Sistem yang Kusam & Pintu Belakang
Bila ditanya apakah masih ada pegawai struktural (secara keseluruhan, meskipun mau tidak mau tatapan "istimewa" diberikan kepada mereka yang digaji dengan uang rakyat) yang benar-benar bersih, mungkin agak sulit mengiyakannya. Sebersih-bersihnya, pegawai adalah bagian dari sistem yang mau tidak mau –bahkan sebagian benar-benar mau—ikut terpengaruh oleh sistem. Bila kita memandang sistem birokrasi di negeri ini sudah kusam, mau tidak mau kita memandang komponen strukturnya (para birokrat) juga sebagai sesuatu yang kusam.
Sudah menjadi rahasia umum, membuat KTP dan SIM bisa lewat belakang, masuk ke sekolah negeri favorit bisa lewat belakang, bahkan menjadi Pegawai Negeri bisa juga lewat belakang. Tak mungkin ada bagian dari sistem yang tidak mengetahui sama sekali tentang hal ini, bahkan orang yang paling bersih. Namun, sistem yang terlanjur kusam dengan mudah membiarkan oknum-oknum ‘hitam’ membuka pintu belakang bagi siapa pun yang mampu masuk. Sekarang masalahnya, tidak ada lagi bagian –bahkan oknum—yang benar-benar putih. Maksudnya, bahkan anggota struktur yang paling mulia sekalipun punya akses ke pintu belakang tadi. Semua tahu syaratnya, yang terangkum dalam satu kata yang saya bicarakan diatas, lobi. Semua yang penghuni area abu-abu birokrasi mau tidak mau punya kekhasan, BBB (busuk-busuk birokrat), yang mencakup mulai kekuatan koneksi hingga pelicin.

Menggosok Sistem
Saya pernah membaca artikel sebuah majalah yang cukup terkenal yang membahas PNS-PNS muda yang berusaha untuk tidak menjadi korban sistem. Langkah pertama telah mereka tempuh, menjadi PNS secara benar-benar legal, tanpa koneksi maupun pelicin. Berikutnya, perjuangan mereka menahan pengaruh sistem yang bahkan diakui tidak mudah. Semoga saja ada lebih banyak yang berminat untuk ikut berpartisipasi “menggosok” sistem birokrasi kita yang sudah kusam karena oknum-oknum tertentu. Semoga suatu saat area putih bisa kembali hadir di ranah birokrasi yang sekarang hanya terdiri dari abu-abu dan hitam. Semoga.

Thursday, June 23, 2011

Negeri KW

Barang KW alias barang 'aspal' dengan mudah dapat dijumpai di negara ini. Selama memenuhi dua syarat, murah dan mirip, tak sedikit orang yang rela menjadikan barang KW sebagai andalan dalam berpenampilan sehari-hari. Tak masalah dengan esensi atau gengsi, kan mirip.

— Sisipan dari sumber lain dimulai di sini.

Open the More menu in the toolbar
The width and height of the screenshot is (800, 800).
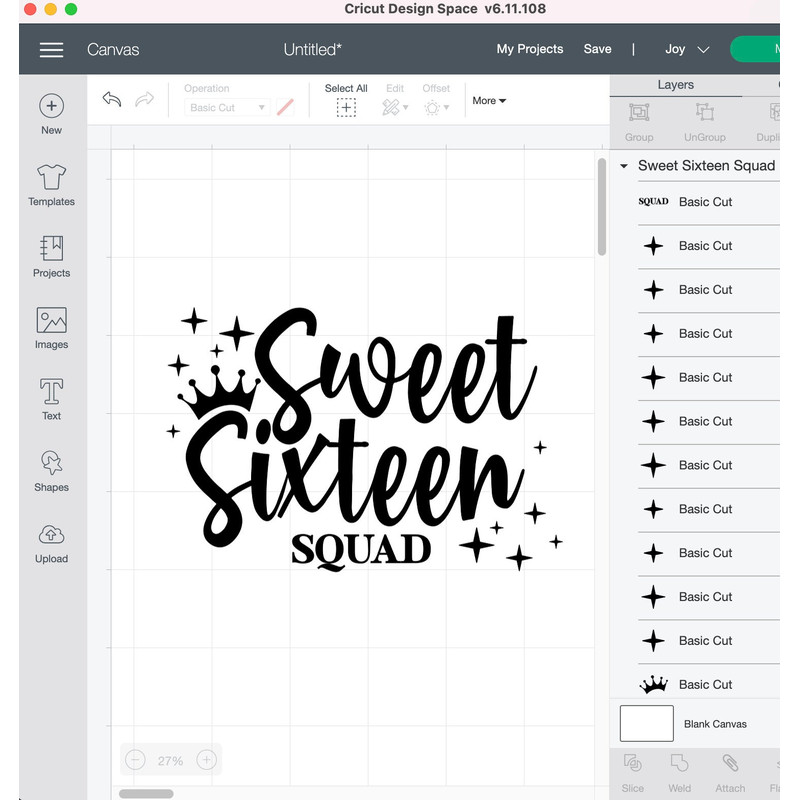pyautogui.click(x=488, y=100)

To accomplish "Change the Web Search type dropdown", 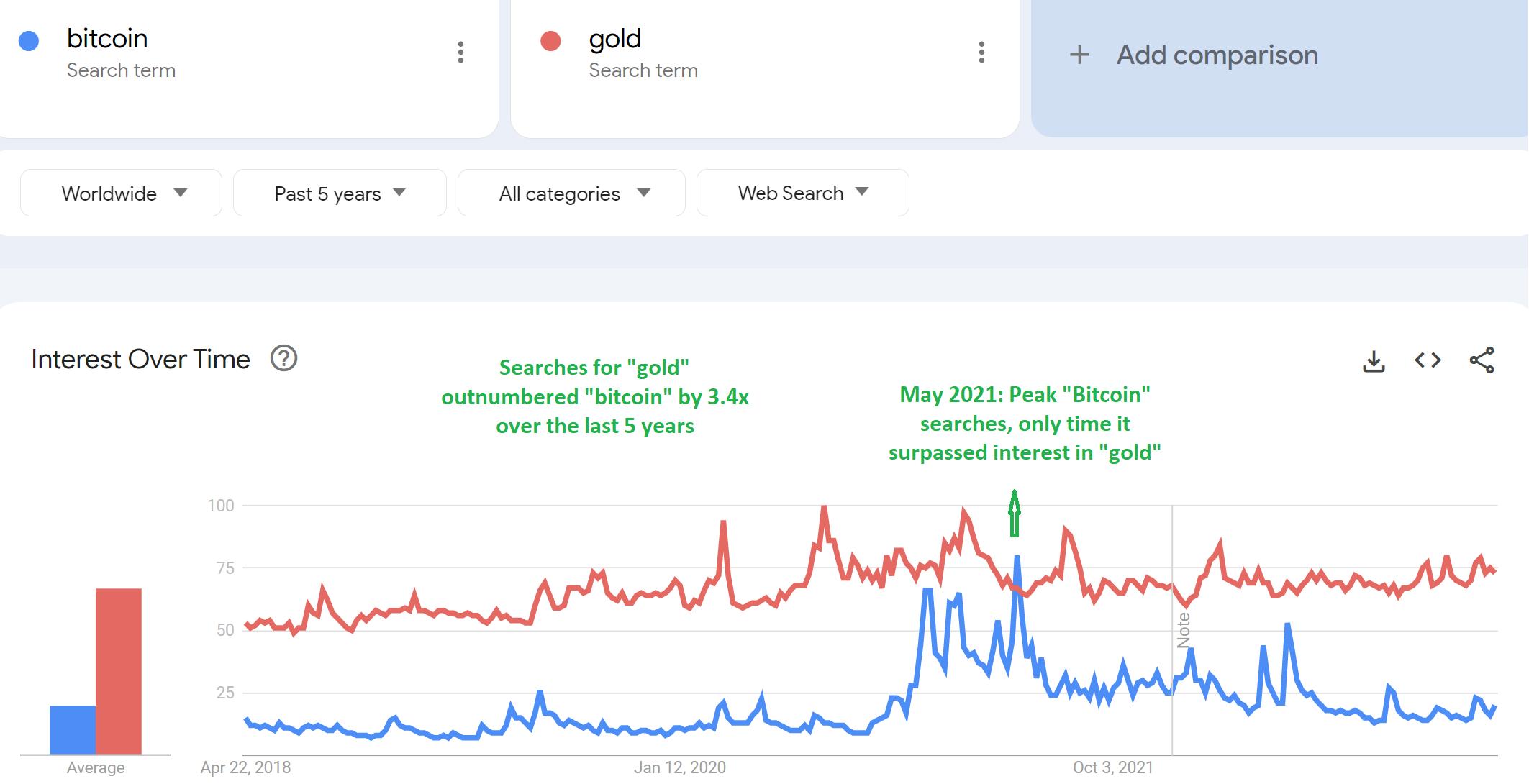I will pyautogui.click(x=802, y=193).
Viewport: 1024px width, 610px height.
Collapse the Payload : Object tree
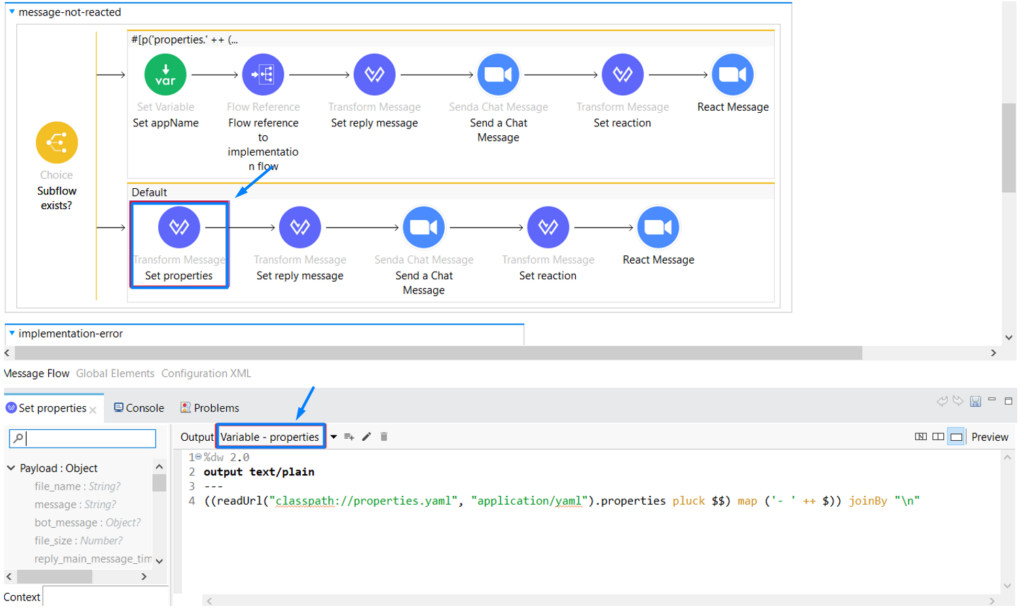pyautogui.click(x=13, y=467)

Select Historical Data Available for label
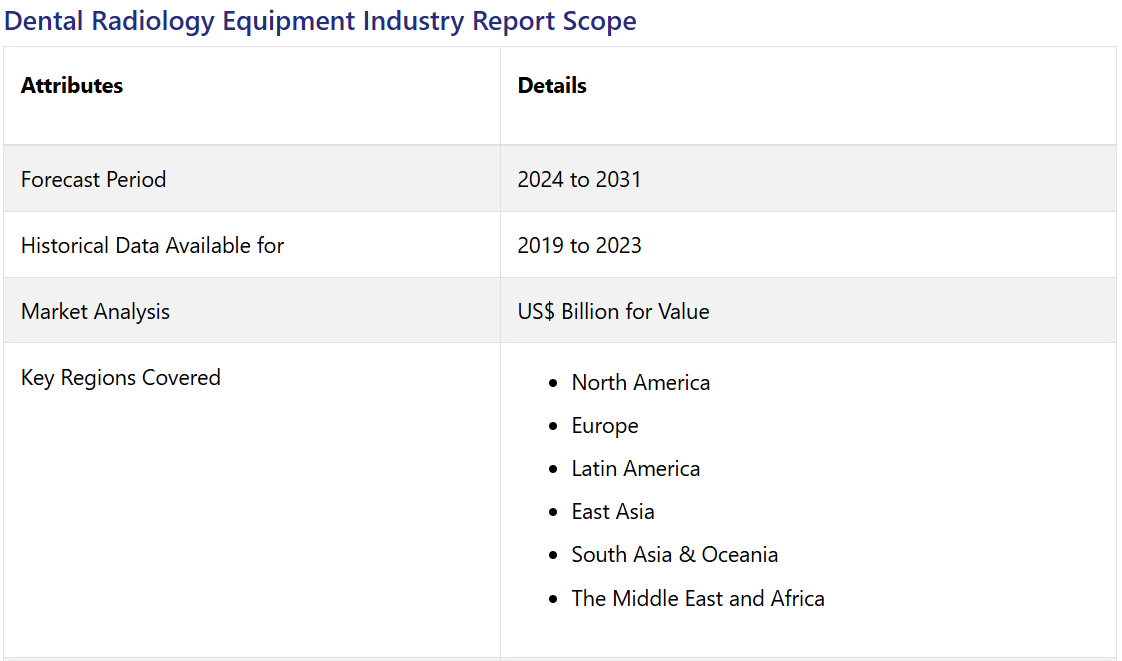pos(152,246)
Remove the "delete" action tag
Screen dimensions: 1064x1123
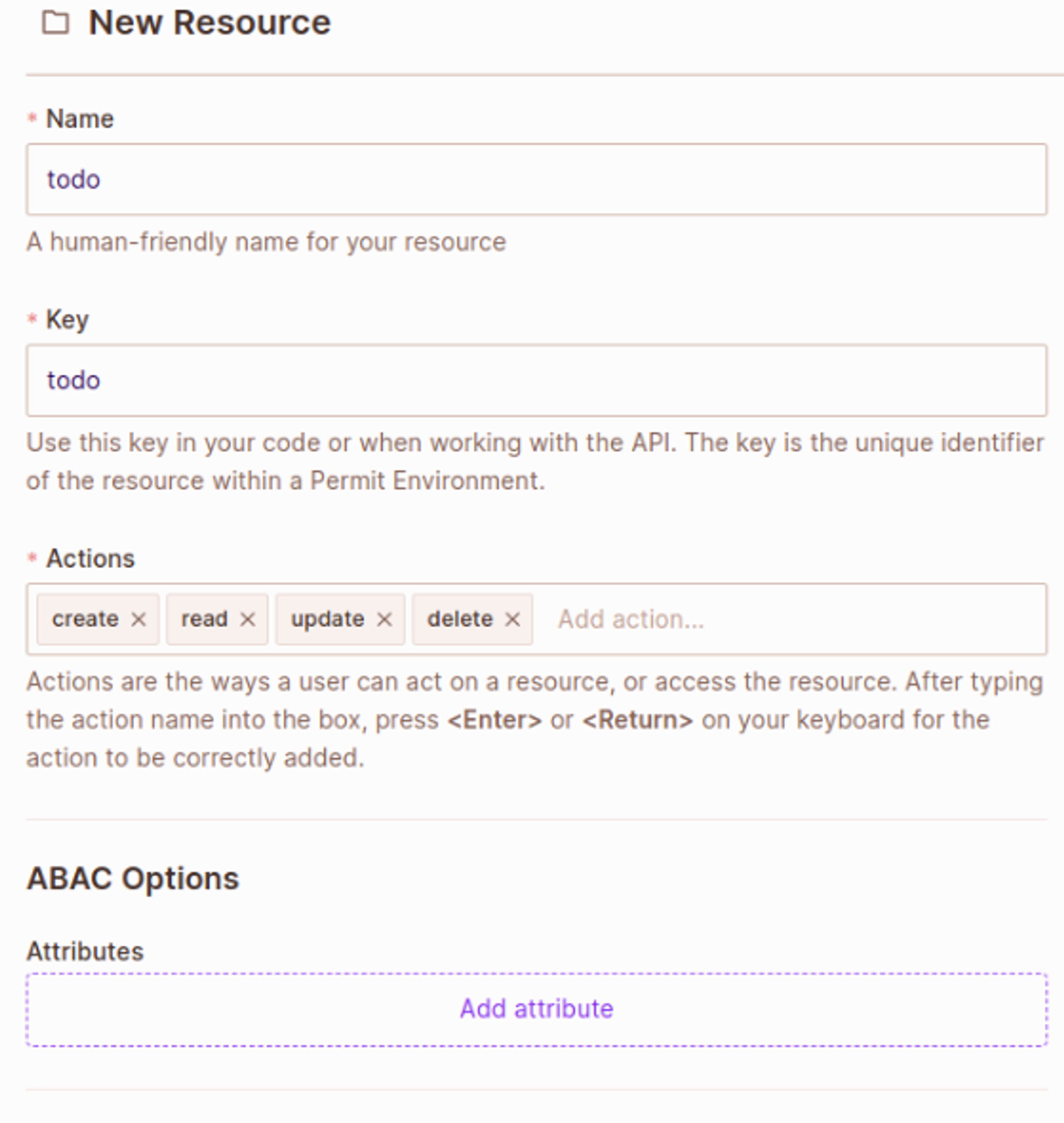coord(512,619)

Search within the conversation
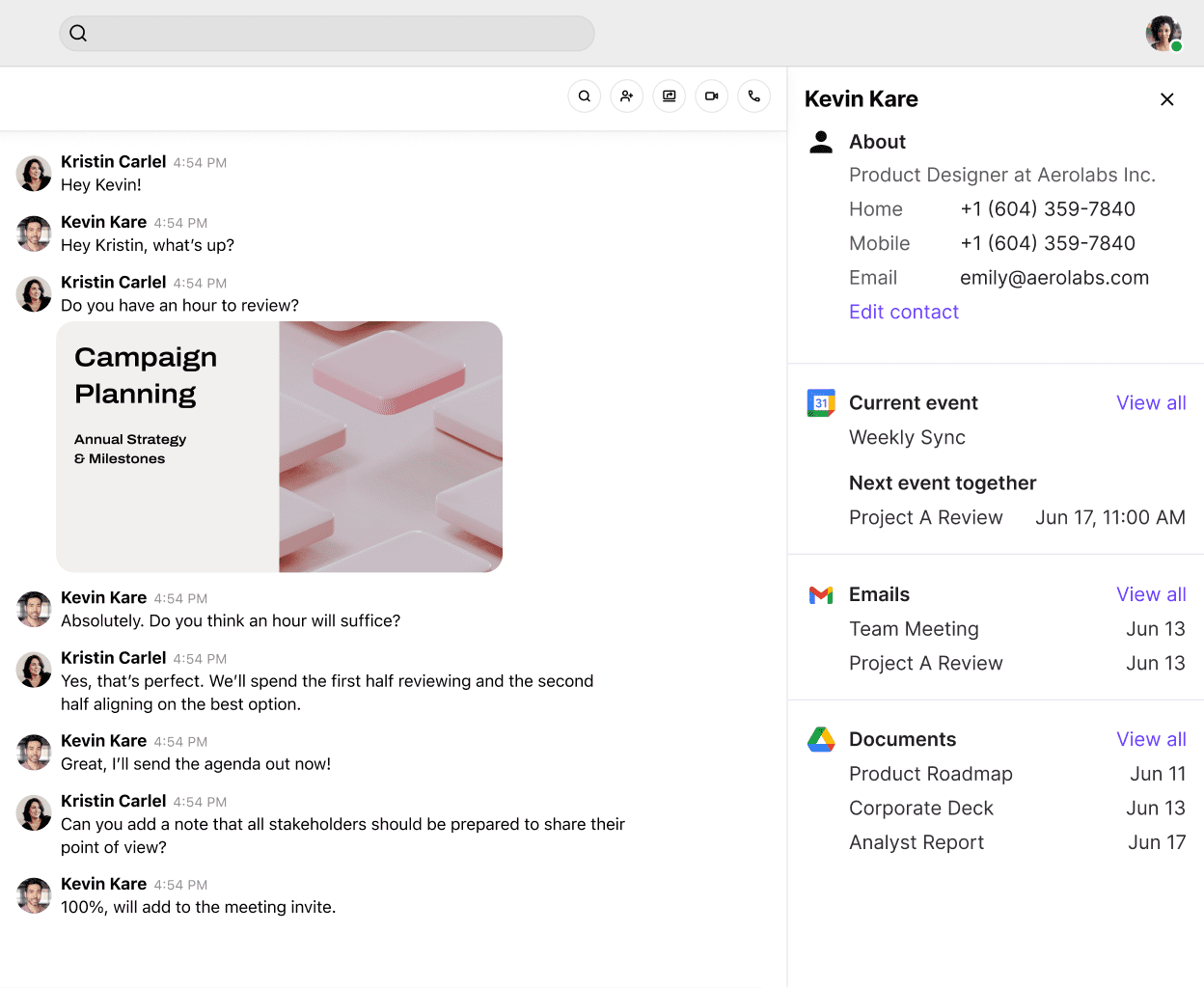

Yang konyol di negeri ini adalah, barang KW yang beredar tidak terbatas pada produk pakaian dan aksesori, tapi sampai hal-hal yang janggal, kalau tidak gila. Baru-baru ini, pedangdut kontroversial Dewi Perssik membuat heboh media massa dengan pengakuanya mengenai operasi mengembalikan selaput dara yang ia jalni setelah melaksanakan ibadah umrah. Mungkin berita itu membuta dahi sebagian orang mengernyit. Tapi kalau dipikir-pikir, ditengah tren barang KW yang membuat baju KW, tas KW, ponsel KW, dan I-Pad KW menjadi wajar dan menjamur, keperawanan KW tidak akan terlalu aneh. Seperti barang KW lain, keperawanan KW (hanya sekedar) tak punya esensi.

Masalah tak hanya sampai disitu. Situasi politik yang konyol akhir-akhir ini seperti bendahara partai yang ribut dengan partai sendiri, tersangka KKN yang kabur dengan mudah, sampai pengadil yang ditangkap lalu diadili membuat saya ingin menghubung-hubungkan sistuasi ini dengan tren barang-barang KW. Jangan-jangan, negara kita tak benar-benar memiliki politikus, aktivis partai, dan hakim yang “original”. Jangan-jangan, yang sekarang beredar di negara ini adalah politikus KW, aktivis KW, dan hakim KW yang kualitasnya beragam dari KW-super sampai KW-3. Kalau benar begitu, pantaslah Indonesia tercinta ini dapat predikat baru, Negeri KW.